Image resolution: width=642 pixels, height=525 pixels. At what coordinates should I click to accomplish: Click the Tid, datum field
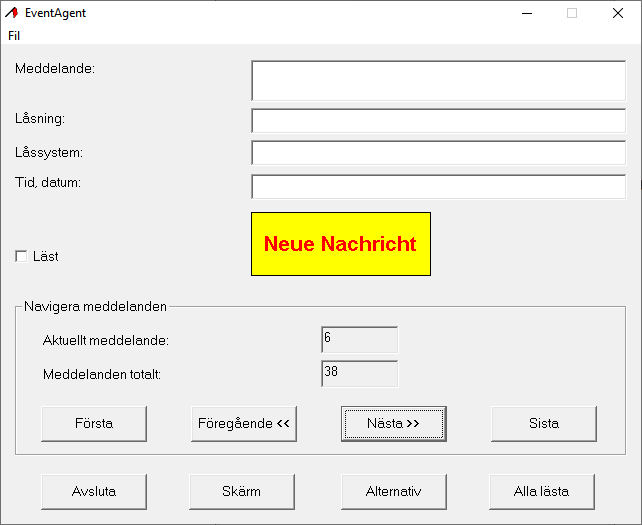coord(438,187)

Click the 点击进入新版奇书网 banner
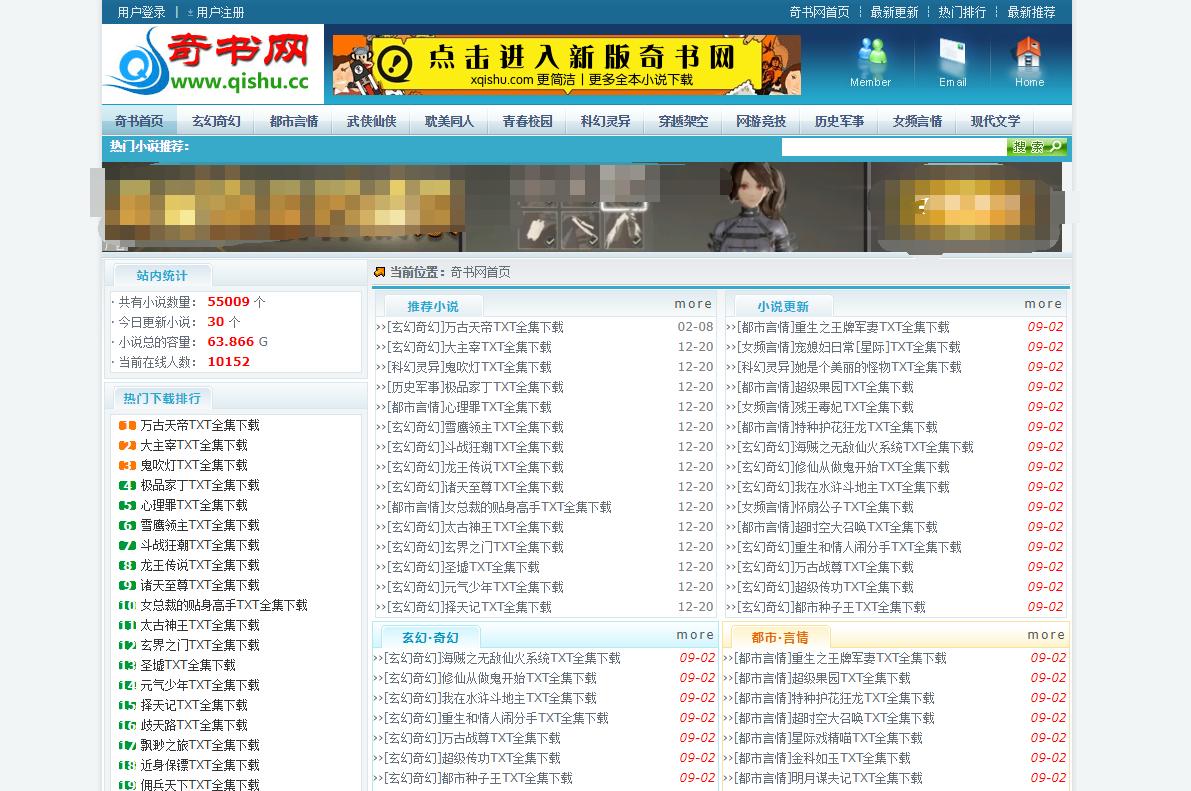pyautogui.click(x=565, y=63)
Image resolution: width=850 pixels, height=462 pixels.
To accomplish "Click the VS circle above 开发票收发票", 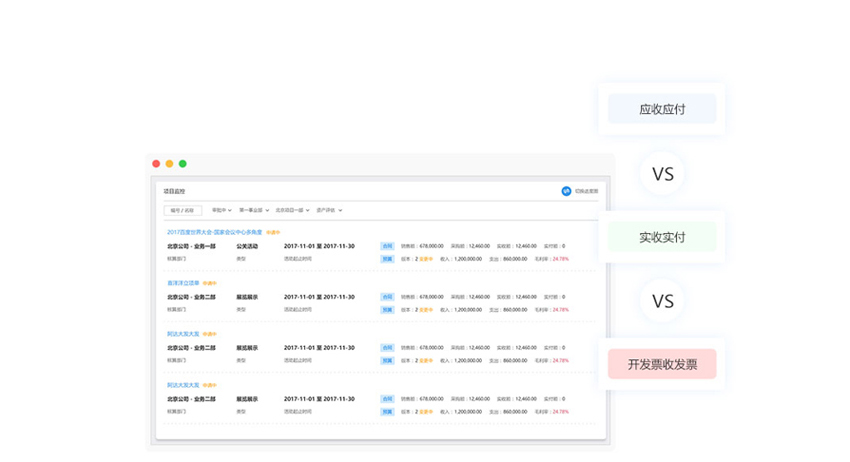I will (x=662, y=300).
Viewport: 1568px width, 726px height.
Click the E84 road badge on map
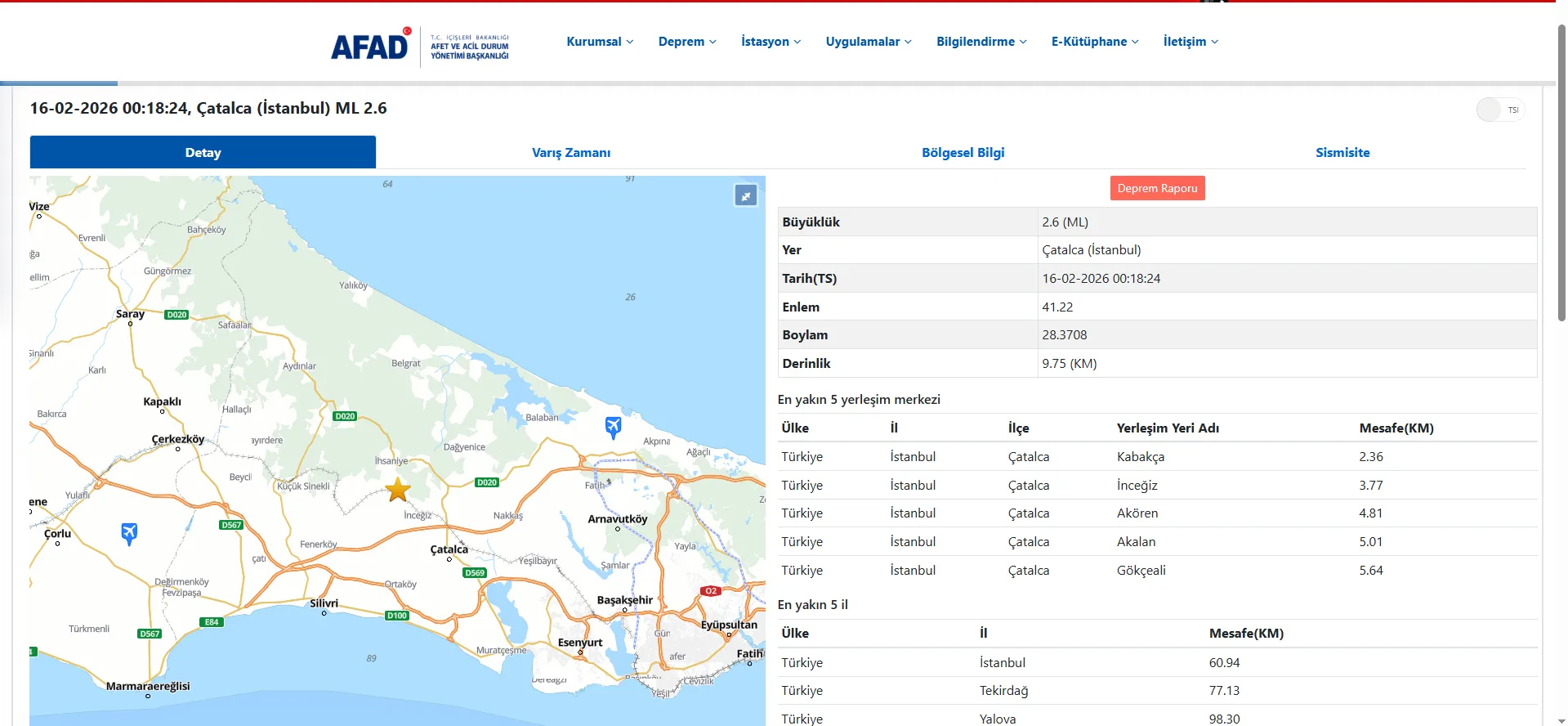(212, 622)
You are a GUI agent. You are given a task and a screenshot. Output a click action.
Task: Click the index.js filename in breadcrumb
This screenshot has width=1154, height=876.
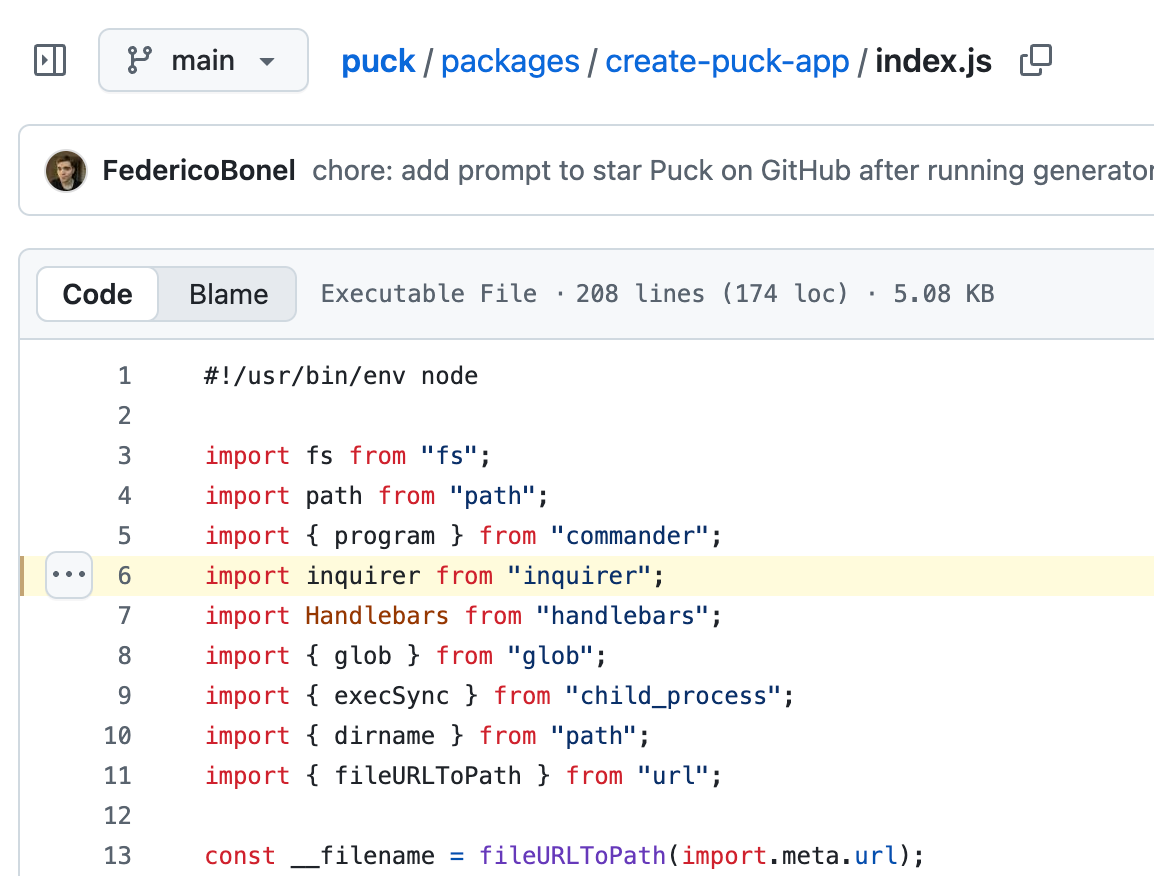point(932,61)
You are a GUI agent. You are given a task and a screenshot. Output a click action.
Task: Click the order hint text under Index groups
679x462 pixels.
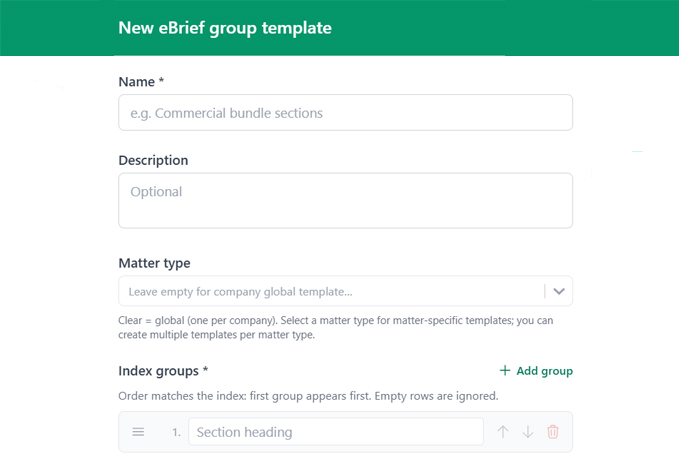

- [Exercise directions]
Write out, word for word, the lines from the start of the data through the one holding "Image resolution: width=850". Omit pictures.

- [Final answer]
Image resolution: width=642 pixels, height=525 pixels. At what coordinates should I click to accomplish: Click the Tid, datum field
coord(438,187)

Click the 点击进入新版奇书网 banner
pyautogui.click(x=565, y=63)
Image resolution: width=850 pixels, height=462 pixels.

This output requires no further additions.